- [Your task]
Please write out the lines below exactly, starting with the line that contains "In order to click on legend-label: Vytápění" and continuing through the line that contains "The width and height of the screenshot is (1200, 756).", both included, and nothing else.

- [Extracted material]
= Beginning of Section =
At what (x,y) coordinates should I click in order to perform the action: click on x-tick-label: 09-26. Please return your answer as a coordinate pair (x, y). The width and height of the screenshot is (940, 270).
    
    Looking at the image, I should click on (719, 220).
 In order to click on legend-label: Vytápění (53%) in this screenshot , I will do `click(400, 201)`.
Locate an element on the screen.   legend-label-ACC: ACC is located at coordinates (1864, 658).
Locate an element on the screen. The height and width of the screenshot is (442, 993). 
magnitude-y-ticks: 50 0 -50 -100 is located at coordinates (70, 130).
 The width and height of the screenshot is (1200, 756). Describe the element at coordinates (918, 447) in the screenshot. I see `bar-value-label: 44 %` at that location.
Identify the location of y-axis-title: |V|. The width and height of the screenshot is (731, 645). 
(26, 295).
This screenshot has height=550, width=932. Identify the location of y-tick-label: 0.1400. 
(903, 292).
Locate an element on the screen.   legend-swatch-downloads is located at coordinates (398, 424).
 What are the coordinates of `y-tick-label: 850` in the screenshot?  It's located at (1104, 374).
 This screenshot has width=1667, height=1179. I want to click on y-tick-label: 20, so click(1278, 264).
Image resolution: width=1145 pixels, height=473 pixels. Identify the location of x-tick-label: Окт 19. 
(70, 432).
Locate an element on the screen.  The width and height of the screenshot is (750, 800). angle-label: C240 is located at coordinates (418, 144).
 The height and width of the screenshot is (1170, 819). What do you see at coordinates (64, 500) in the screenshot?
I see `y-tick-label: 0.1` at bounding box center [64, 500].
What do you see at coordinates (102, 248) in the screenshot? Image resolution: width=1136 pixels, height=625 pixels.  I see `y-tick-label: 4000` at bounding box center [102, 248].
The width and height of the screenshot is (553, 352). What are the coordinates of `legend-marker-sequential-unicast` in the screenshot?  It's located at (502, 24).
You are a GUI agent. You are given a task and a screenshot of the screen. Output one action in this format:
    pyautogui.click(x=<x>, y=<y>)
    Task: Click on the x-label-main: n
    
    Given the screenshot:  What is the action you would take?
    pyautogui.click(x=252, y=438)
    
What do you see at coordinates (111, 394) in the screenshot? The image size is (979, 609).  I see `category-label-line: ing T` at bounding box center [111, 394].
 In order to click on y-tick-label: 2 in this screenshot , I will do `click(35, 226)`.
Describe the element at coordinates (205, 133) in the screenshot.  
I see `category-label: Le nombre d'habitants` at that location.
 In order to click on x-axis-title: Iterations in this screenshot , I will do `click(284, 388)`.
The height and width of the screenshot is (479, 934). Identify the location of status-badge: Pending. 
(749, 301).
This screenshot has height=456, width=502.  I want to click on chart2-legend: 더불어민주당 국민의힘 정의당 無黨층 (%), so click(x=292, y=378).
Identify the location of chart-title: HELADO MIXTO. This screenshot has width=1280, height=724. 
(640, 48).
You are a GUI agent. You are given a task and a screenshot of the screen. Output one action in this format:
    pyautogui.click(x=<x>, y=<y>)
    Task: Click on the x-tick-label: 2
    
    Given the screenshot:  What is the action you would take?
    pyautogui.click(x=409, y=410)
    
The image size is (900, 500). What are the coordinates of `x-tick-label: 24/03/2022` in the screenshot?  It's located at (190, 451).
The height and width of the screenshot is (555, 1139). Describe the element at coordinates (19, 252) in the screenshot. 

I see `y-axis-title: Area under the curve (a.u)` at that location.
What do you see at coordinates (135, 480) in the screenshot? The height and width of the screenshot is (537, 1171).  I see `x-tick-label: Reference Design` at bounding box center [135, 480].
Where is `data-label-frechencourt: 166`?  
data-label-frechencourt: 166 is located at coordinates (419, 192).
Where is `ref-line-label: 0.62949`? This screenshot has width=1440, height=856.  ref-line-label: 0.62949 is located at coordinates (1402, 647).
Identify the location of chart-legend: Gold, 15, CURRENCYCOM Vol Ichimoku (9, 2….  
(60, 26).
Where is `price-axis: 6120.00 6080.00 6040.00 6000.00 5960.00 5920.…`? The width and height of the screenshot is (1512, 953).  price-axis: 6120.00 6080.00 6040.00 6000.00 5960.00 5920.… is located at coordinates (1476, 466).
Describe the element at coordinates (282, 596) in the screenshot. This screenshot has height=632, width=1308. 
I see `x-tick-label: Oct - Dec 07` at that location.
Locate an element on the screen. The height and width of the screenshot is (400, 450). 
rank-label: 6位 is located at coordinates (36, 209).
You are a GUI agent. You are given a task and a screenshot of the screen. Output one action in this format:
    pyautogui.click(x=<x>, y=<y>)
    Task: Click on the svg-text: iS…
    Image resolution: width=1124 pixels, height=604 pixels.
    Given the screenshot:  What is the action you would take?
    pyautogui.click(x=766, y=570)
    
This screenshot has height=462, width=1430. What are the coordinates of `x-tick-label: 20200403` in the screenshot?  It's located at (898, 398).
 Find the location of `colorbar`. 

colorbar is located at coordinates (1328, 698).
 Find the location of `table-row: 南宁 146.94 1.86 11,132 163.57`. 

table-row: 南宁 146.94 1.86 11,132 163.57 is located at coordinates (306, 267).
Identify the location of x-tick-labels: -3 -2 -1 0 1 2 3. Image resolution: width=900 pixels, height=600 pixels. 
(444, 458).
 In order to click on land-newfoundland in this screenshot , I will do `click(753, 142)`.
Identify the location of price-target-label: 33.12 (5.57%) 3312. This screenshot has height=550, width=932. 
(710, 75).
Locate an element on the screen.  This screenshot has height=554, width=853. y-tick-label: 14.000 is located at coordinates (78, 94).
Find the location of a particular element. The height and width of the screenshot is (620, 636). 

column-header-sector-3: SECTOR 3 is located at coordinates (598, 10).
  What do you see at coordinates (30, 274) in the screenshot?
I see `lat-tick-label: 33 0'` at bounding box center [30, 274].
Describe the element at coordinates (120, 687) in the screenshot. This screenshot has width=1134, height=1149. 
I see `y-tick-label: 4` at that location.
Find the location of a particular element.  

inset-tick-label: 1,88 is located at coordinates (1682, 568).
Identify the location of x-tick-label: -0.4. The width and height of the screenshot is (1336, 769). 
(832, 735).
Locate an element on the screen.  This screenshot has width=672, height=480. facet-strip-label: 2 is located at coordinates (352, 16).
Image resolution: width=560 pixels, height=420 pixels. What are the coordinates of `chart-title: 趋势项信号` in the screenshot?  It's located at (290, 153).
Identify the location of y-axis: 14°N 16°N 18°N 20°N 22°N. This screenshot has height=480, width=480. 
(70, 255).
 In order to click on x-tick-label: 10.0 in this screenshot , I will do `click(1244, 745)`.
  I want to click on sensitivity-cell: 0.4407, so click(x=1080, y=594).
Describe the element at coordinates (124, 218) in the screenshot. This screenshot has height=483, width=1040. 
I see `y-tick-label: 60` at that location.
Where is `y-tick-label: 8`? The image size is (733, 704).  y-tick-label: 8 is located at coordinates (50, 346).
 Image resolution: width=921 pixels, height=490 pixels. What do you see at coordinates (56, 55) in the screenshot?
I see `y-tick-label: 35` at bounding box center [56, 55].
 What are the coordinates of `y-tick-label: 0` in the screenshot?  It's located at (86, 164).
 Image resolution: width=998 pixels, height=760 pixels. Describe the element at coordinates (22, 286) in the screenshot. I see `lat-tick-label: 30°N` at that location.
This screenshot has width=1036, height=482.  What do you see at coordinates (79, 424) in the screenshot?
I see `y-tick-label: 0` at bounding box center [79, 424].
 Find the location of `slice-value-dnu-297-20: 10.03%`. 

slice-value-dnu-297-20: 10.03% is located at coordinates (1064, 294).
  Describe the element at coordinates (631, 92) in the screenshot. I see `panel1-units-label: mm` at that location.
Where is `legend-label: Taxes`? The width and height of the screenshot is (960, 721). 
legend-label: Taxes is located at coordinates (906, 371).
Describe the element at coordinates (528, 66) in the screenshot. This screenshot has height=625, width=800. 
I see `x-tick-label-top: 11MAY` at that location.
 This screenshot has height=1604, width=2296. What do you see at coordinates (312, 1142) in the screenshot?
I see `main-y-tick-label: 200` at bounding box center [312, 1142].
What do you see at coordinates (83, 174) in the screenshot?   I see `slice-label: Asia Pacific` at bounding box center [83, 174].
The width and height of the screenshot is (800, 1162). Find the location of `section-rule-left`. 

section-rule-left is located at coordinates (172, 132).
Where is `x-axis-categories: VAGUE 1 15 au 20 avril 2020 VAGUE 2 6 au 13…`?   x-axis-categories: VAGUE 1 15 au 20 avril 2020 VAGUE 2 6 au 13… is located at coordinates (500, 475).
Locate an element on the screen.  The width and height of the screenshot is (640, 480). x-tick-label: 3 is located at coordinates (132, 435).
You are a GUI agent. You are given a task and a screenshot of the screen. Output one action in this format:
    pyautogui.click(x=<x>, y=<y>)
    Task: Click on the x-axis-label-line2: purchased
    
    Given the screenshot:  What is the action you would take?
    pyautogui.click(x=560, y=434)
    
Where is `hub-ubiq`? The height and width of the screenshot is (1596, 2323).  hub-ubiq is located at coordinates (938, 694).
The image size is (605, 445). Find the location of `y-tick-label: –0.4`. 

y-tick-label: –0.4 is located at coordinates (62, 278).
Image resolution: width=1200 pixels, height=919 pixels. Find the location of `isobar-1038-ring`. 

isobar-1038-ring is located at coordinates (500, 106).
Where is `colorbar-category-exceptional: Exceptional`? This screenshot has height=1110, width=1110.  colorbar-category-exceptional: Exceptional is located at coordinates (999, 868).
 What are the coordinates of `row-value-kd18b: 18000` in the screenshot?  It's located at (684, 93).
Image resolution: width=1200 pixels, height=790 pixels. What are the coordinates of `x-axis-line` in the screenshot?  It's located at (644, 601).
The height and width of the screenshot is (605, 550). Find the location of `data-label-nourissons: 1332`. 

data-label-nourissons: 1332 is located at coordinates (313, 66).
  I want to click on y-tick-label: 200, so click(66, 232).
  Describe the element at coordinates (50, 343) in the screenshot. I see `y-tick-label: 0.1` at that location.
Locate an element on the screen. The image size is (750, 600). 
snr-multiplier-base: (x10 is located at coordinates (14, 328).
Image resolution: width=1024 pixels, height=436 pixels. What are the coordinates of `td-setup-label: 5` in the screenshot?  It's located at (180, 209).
= End of Section =
- [Expected answer]
 In order to click on legend-label: Vytápění (53%) in this screenshot , I will do `click(400, 201)`.
Locate an element on the screen.   legend-label-ACC: ACC is located at coordinates (1864, 658).
Locate an element on the screen. The height and width of the screenshot is (442, 993). 
magnitude-y-ticks: 50 0 -50 -100 is located at coordinates (70, 130).
 The width and height of the screenshot is (1200, 756). Describe the element at coordinates (918, 447) in the screenshot. I see `bar-value-label: 44 %` at that location.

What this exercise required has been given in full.